If you have two mutexes, they must never be allocated at contiguous addresses, or they will both end up in the same cache block with disastrous consequences because if you SC that block, it's as if you were SC'ing both mutexes!


It is a good idea to make sure two murexes don't appear in the same block. But a careful reading of the definition of LL/SC will show that there is no architectural commitment as to the size of the address region that is being tracked by the LL address.  That is, an implementation that causes an SC to fail if *any* process does an intervening SC within some range that is independent of the cache block size can be compliant.

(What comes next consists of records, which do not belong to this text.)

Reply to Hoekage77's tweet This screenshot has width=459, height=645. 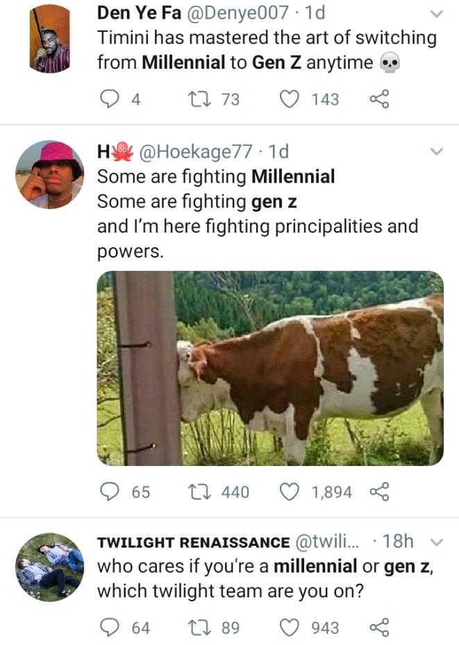tap(109, 492)
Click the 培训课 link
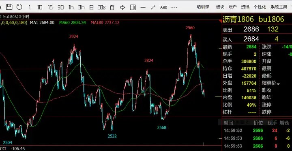 coord(203,7)
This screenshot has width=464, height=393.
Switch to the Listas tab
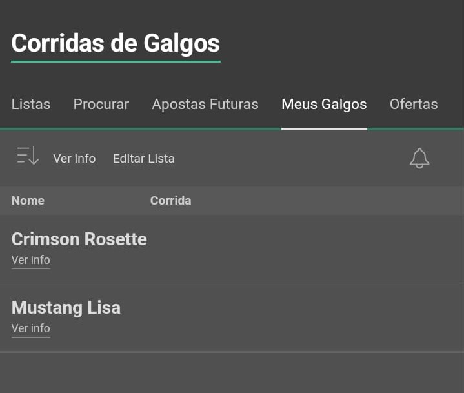point(31,104)
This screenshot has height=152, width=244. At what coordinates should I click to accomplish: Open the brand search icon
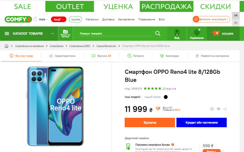tap(65, 34)
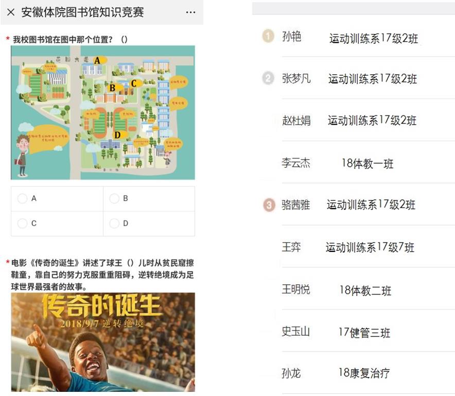This screenshot has height=396, width=455.
Task: Tap the first place gold medal badge
Action: tap(268, 37)
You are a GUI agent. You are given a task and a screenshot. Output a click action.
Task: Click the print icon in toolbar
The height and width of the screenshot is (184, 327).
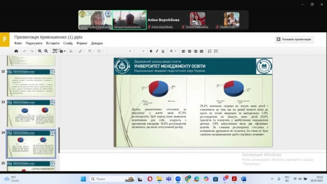pos(16,51)
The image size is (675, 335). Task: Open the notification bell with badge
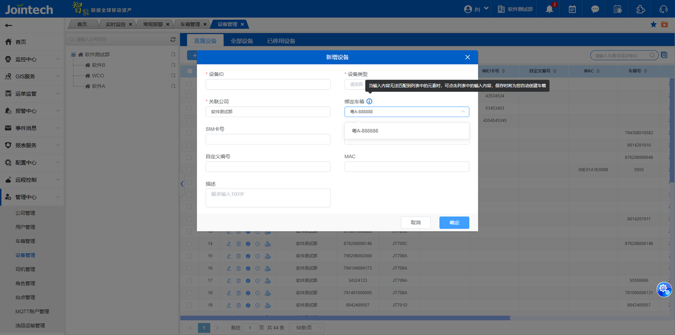click(550, 9)
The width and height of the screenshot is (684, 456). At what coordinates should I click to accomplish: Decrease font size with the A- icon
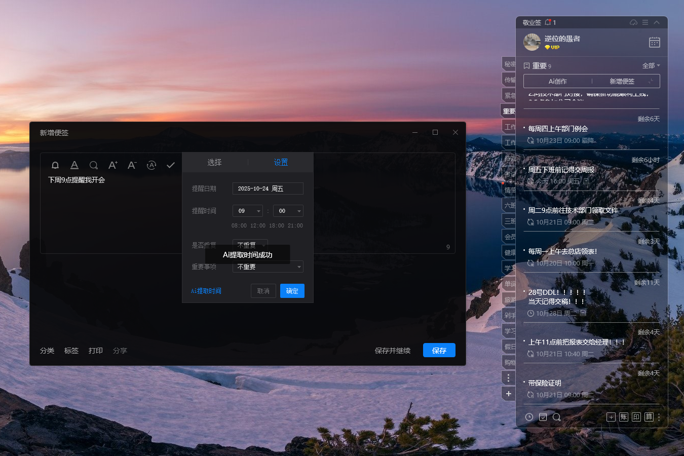pyautogui.click(x=132, y=165)
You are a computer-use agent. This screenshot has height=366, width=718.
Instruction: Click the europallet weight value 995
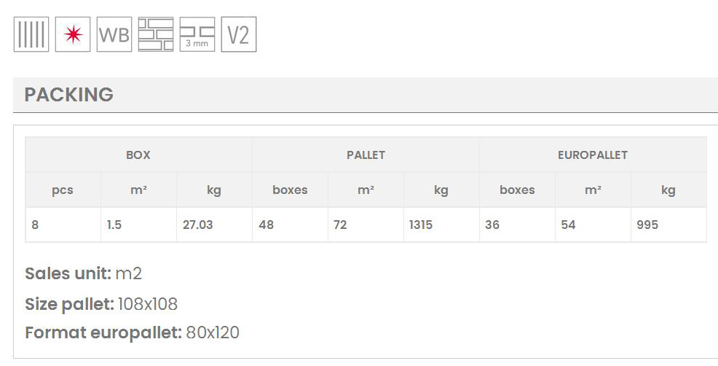[647, 225]
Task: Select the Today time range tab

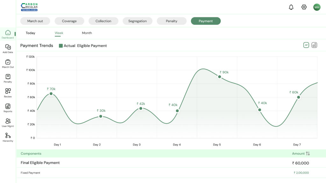Action: pyautogui.click(x=31, y=33)
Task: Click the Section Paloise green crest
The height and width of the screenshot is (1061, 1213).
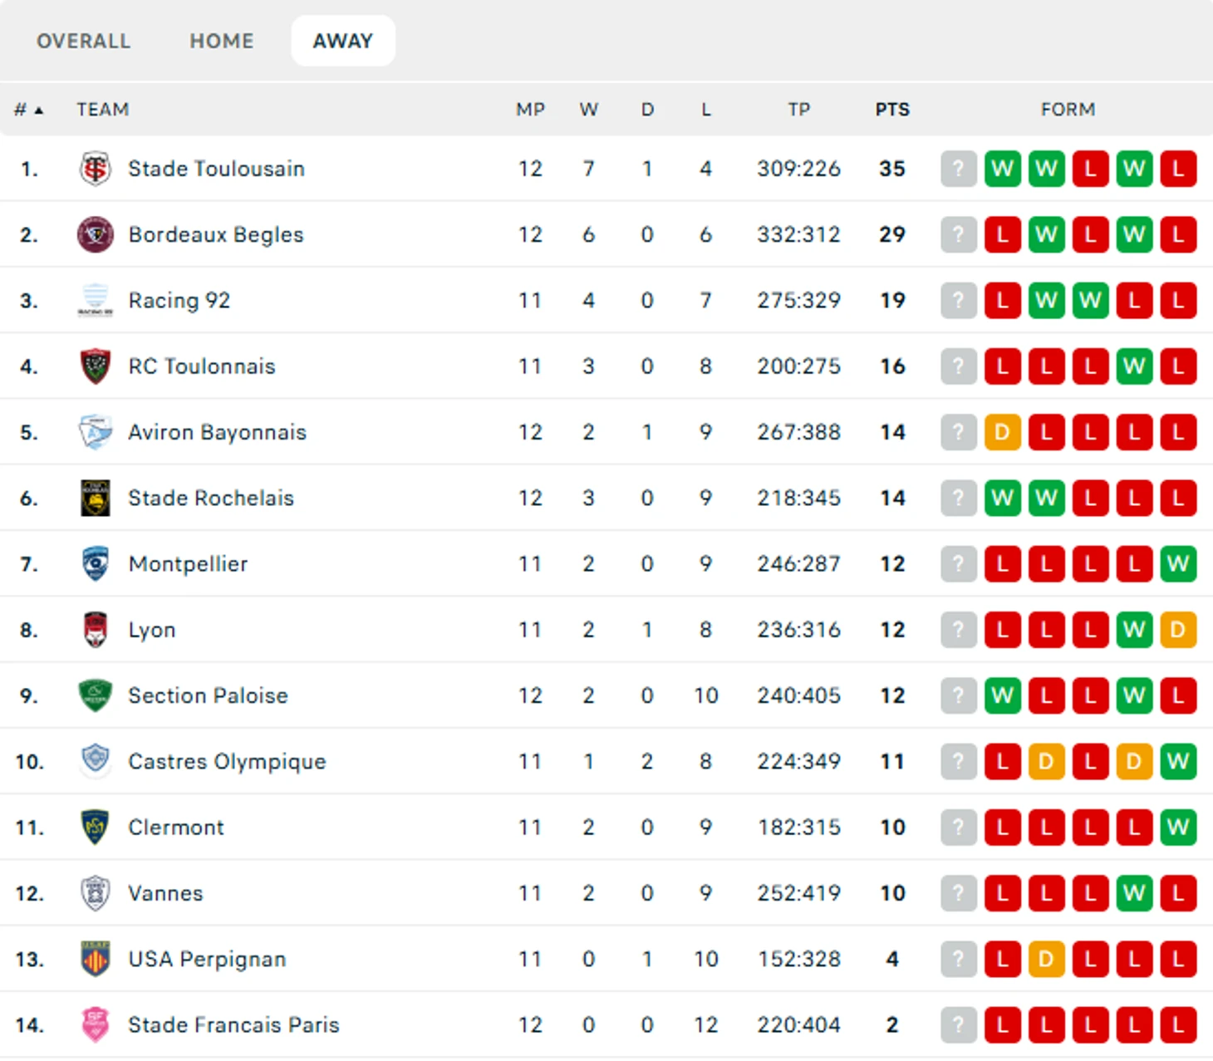Action: [x=95, y=695]
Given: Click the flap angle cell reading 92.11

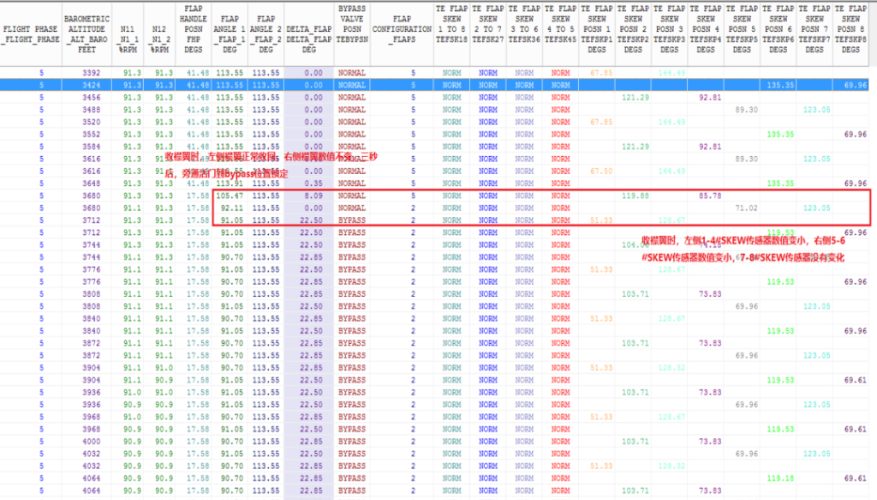Looking at the screenshot, I should pyautogui.click(x=230, y=208).
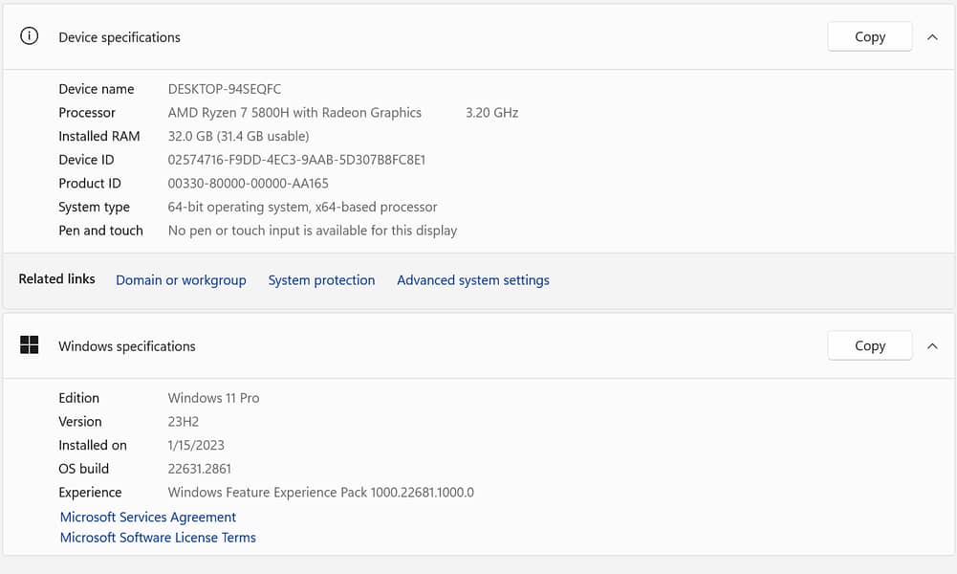
Task: Open the Microsoft Software License Terms
Action: pyautogui.click(x=158, y=538)
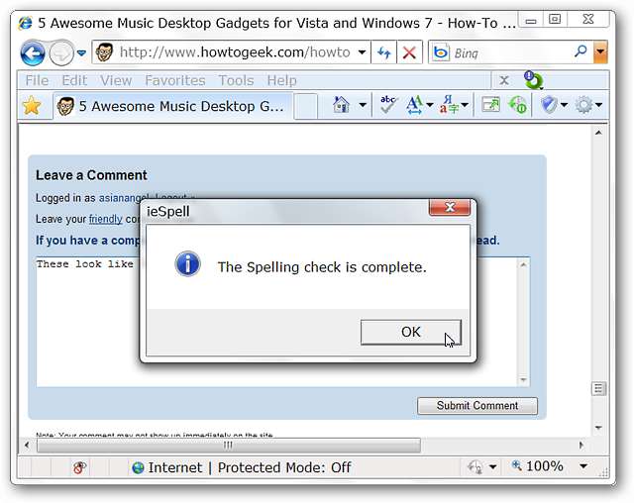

In other words, for processes A and B running on different processors:

A:: LL [address X]
B:: LL [address Y]
B:: SC [Y]
A:: SC [X]

and
B:: LL [Y]
A:: LL [X]
B:: SC [Y]
A:: SC [X]

in both cases A may be allowed to fail because of the intervening SC by process B, if X and Y are within some contiguous range. (For instance, the initial Alpha architecture said that the region was at least 8 aligned bytes, and at most one page.)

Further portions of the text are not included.